It should be noted that the chosen title for the album is not one that was picked arbitrarily, and while not a concept album, the period of time when the songs were written were some of the darkest days of Pryor’s life. After spending six months in a downward spiral in what he sarcastically refers to as the penultimate moments of his “drinking career”, Pryor finally hit rock bottom. A casual habit that became a full on addiction had officially come to a head, and in the blurry moments when 2022 became 2023, Pryor found himself with a choice that so many people before him have been forced to reckon with:

Keep going on this path and face certain tragedy—or— Clean up, get sober, and stay on the right side of the dirt.

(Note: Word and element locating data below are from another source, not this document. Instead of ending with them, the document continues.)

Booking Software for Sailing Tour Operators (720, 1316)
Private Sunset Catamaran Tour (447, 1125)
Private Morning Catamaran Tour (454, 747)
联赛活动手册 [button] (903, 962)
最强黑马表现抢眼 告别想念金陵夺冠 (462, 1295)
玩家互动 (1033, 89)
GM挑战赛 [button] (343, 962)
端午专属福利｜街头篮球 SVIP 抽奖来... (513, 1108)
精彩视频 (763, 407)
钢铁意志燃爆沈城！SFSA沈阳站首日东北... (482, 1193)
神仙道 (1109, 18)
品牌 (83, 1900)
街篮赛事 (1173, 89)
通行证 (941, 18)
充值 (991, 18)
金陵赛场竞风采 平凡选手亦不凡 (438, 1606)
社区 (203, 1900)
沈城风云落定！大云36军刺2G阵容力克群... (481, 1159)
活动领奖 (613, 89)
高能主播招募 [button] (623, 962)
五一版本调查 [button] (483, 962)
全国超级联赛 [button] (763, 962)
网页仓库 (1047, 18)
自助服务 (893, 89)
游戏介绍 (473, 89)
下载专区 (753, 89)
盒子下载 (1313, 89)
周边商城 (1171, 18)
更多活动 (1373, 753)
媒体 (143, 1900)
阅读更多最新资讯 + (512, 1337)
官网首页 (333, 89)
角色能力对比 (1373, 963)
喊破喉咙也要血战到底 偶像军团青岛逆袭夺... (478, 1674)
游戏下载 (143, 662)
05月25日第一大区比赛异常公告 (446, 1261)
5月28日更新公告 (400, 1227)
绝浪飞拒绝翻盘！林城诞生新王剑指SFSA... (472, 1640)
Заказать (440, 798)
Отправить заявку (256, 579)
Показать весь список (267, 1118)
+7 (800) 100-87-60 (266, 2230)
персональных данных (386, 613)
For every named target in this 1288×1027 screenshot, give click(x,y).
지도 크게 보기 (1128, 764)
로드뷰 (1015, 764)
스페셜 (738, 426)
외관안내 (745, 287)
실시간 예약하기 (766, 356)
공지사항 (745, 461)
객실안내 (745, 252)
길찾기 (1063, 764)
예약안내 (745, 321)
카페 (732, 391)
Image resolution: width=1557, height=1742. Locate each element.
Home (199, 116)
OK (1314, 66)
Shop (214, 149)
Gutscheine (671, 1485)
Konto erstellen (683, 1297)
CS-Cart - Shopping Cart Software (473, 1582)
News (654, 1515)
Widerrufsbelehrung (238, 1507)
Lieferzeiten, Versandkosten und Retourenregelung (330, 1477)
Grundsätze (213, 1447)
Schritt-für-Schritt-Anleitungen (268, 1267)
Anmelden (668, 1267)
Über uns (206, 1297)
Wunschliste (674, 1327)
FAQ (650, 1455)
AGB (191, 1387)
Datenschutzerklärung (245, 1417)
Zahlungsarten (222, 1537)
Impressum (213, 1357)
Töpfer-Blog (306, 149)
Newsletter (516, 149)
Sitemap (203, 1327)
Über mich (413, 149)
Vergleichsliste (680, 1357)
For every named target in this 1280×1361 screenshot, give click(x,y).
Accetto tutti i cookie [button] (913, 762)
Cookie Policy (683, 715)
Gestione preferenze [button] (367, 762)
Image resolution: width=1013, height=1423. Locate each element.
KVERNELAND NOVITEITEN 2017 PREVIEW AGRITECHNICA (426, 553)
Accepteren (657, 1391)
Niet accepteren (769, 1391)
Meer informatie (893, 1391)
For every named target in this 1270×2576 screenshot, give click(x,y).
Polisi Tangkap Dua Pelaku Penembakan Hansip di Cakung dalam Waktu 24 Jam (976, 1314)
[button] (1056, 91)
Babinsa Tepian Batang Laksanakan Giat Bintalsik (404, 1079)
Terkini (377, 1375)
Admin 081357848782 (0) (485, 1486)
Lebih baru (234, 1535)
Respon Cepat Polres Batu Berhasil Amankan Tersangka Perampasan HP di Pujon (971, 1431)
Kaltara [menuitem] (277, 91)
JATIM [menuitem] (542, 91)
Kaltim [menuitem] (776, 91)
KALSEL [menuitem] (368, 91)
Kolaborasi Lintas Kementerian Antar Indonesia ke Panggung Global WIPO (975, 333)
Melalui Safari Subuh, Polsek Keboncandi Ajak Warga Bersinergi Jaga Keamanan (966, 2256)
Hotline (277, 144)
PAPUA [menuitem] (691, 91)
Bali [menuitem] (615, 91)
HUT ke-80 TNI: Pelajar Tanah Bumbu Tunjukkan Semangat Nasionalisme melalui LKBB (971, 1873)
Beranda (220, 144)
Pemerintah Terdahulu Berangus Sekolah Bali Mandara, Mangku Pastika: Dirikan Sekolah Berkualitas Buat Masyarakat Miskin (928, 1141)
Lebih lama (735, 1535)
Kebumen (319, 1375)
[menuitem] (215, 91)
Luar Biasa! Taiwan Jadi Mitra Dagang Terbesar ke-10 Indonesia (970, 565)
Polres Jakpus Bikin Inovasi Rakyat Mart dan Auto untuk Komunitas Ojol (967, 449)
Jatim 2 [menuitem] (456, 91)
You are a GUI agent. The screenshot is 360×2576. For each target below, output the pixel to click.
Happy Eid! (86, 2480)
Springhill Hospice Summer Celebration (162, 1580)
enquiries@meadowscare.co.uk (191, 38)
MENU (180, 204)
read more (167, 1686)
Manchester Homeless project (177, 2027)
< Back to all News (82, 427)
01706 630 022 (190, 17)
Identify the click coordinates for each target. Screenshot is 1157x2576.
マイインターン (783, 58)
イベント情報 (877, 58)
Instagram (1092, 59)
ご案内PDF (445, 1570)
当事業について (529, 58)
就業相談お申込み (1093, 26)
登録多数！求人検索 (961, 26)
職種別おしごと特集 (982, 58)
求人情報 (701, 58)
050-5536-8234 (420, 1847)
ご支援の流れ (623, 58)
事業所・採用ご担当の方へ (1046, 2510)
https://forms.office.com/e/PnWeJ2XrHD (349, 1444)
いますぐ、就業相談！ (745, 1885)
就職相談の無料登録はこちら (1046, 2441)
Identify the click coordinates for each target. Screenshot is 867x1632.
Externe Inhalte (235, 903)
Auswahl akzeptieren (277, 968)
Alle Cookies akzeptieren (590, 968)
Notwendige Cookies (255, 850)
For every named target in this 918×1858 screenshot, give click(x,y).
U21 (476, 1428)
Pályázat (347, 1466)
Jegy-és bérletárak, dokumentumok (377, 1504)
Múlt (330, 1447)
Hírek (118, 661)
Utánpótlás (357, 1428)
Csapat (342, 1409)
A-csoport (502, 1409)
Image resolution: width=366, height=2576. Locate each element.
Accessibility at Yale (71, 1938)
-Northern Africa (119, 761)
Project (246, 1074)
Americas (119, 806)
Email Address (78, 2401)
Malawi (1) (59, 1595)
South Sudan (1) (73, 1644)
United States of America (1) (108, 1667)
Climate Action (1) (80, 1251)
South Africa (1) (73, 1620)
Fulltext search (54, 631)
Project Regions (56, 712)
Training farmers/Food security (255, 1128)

Thankfully, Pryor decided on the latter, and the beautiful composite left on the shoreline for all of us to enjoy is the album now known as The Salton Sea. For those unfamiliar, The Salton Sea is what’s known as a “terminal” lake—meaning that new water never flows into it, and its salinity increases incrementally due to evaporation and pollution… The once high-spirited desert oasis was a tourist attraction for celebrities and the upper crust in the 1950s and 60s, and it is now a bona fide wasteland. It’s not difficult to imagine that while in the throes of addiction, Pryor saw himself as this once lush and vibrant body of water that years ago was referred to as a “California desert oasis”—but it is now an uninhabitable veritable shadow of its former self.

Pryor’s latest songs have a timeless quality that makes you instantly nostalgic for strangers’ memories that unfold as narrative stories, and as a listener, you’re left wondering what these moments are all about—how will they unfold? This is undoubtedly due to the fact that along with sobriety, Pryor has found solace in writing for the sake of writing , a practice that he keeps up with daily—usually before dawn. If there’s a silver lining to all of this, one can glean that nothing bad will come from finding more creative outlets to calm the devil that sits on your shoulder, especially when that person has been writing the soundtrack of so many people's lives for the last thirty years.